Action item: Below is a set of entries. Reproduce exactly the lines from the one containing "Image resolution: width=1200" through the end, both included.

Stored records
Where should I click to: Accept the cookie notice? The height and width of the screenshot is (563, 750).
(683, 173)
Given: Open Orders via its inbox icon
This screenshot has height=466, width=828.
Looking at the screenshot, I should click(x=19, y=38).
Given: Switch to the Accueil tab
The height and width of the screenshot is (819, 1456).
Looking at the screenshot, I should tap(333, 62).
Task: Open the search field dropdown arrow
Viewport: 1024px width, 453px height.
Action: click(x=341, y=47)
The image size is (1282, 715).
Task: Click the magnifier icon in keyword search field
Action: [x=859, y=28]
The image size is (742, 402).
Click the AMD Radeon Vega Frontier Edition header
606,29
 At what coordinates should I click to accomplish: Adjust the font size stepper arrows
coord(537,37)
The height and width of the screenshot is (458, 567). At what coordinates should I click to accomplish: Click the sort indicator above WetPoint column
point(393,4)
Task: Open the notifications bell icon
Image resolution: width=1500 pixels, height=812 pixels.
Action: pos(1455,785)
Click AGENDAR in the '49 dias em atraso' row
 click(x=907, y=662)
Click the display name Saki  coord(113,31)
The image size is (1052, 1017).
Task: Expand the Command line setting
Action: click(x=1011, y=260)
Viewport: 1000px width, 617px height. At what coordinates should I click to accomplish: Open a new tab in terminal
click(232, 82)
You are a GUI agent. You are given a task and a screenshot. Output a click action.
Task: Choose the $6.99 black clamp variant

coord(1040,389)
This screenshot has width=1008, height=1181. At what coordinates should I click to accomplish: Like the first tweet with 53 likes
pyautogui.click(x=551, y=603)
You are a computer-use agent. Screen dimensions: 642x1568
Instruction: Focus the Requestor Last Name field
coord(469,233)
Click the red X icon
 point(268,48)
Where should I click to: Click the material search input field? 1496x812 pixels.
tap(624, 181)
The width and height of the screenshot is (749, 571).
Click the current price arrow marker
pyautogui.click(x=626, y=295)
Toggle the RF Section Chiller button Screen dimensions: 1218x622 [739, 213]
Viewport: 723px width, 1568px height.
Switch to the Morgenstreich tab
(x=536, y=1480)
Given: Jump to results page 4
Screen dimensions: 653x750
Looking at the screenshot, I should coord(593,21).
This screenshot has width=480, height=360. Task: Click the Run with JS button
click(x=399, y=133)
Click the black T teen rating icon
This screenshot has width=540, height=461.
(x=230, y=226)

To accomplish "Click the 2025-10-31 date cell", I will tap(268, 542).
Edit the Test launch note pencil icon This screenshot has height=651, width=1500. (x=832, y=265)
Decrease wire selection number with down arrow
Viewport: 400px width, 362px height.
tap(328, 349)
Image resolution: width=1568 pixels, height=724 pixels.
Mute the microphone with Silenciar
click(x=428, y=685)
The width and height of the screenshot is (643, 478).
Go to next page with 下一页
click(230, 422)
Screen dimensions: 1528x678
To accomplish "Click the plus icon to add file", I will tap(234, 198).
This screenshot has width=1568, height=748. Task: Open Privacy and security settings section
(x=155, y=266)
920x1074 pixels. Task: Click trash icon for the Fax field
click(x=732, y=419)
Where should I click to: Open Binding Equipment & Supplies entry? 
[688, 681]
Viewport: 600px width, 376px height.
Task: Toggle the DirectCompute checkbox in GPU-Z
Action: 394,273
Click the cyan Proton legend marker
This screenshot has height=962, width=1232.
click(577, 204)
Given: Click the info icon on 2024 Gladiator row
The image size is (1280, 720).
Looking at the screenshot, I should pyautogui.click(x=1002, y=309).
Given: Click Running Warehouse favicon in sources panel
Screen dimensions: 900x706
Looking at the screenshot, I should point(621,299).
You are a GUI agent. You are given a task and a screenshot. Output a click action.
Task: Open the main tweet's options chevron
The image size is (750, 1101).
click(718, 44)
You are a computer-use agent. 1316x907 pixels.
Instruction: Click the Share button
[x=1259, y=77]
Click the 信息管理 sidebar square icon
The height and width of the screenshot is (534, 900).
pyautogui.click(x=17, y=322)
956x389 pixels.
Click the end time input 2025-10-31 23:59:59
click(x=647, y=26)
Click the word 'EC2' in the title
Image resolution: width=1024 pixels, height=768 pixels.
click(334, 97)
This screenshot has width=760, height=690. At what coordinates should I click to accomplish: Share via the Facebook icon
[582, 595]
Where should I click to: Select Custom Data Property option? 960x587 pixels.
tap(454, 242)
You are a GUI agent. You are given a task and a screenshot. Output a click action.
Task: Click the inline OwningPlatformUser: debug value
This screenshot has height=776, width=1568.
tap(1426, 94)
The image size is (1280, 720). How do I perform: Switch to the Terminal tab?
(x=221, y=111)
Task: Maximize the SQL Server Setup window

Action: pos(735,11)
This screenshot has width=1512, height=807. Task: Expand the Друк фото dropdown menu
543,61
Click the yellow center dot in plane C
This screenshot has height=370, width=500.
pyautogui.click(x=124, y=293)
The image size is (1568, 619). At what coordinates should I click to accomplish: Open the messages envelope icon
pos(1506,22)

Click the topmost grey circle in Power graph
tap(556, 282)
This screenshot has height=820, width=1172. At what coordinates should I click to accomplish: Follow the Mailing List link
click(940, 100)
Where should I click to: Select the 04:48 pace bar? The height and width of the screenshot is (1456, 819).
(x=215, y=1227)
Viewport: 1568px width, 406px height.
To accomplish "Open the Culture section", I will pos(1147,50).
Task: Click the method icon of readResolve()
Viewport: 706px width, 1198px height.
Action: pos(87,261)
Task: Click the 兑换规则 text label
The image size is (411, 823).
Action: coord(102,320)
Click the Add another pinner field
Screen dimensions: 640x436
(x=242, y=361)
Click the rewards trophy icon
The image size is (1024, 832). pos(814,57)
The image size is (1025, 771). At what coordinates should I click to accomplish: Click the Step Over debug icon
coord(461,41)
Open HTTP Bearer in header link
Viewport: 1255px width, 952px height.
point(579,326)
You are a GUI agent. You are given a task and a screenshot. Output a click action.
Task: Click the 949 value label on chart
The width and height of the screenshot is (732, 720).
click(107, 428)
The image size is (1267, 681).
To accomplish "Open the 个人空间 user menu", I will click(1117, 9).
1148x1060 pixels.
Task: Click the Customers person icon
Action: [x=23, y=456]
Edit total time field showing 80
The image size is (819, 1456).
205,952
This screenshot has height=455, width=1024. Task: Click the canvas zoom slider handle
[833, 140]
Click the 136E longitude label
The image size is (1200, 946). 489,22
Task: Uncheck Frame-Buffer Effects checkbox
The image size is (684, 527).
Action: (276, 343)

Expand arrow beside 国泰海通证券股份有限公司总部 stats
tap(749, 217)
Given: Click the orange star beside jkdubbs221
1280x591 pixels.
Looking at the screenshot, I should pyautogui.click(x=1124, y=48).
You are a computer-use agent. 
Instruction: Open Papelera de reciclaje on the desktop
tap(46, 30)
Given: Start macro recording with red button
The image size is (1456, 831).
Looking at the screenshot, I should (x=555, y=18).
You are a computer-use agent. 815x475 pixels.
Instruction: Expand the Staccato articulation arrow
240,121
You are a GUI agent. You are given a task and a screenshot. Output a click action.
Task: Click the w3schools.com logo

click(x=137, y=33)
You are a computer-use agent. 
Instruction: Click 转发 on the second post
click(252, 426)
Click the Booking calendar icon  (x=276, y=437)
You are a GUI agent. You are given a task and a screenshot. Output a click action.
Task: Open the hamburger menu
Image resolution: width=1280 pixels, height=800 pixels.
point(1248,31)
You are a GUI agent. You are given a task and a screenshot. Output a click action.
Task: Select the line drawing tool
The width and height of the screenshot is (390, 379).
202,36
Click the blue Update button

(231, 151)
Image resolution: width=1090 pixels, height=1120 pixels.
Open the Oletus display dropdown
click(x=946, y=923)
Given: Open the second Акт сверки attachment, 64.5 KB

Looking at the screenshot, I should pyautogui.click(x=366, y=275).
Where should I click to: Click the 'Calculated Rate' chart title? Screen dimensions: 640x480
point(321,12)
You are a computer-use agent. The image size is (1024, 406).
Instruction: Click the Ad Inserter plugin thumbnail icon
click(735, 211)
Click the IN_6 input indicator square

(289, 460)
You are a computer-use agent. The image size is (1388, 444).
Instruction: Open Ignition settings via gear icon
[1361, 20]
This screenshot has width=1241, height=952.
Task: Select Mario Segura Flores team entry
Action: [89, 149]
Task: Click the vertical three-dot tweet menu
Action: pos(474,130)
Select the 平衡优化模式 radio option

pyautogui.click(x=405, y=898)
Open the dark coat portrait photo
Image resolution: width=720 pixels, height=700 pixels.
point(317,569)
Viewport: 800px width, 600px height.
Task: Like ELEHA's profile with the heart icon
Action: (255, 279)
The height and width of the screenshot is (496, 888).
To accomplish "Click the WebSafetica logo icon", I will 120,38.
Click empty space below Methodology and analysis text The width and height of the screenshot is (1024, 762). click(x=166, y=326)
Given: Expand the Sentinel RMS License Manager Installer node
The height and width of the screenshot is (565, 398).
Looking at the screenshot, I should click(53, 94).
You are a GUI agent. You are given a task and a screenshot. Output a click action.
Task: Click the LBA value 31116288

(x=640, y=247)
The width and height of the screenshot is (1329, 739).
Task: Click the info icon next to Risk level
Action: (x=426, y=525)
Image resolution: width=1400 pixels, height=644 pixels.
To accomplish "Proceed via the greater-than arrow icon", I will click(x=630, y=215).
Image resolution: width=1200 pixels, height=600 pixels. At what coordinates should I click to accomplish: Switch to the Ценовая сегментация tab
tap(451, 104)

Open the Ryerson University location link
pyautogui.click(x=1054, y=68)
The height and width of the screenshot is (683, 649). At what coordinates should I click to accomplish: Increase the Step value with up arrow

Written solution:
Image resolution: width=1200 pixels, height=600 pixels. At what coordinates should I click to accomplish: Switch to the Ценовая сегментация tab
tap(451, 104)

Open the Ryerson University location link
pyautogui.click(x=1054, y=68)
The height and width of the screenshot is (683, 649). At what coordinates should I click to accomplish: Increase the Step value with up arrow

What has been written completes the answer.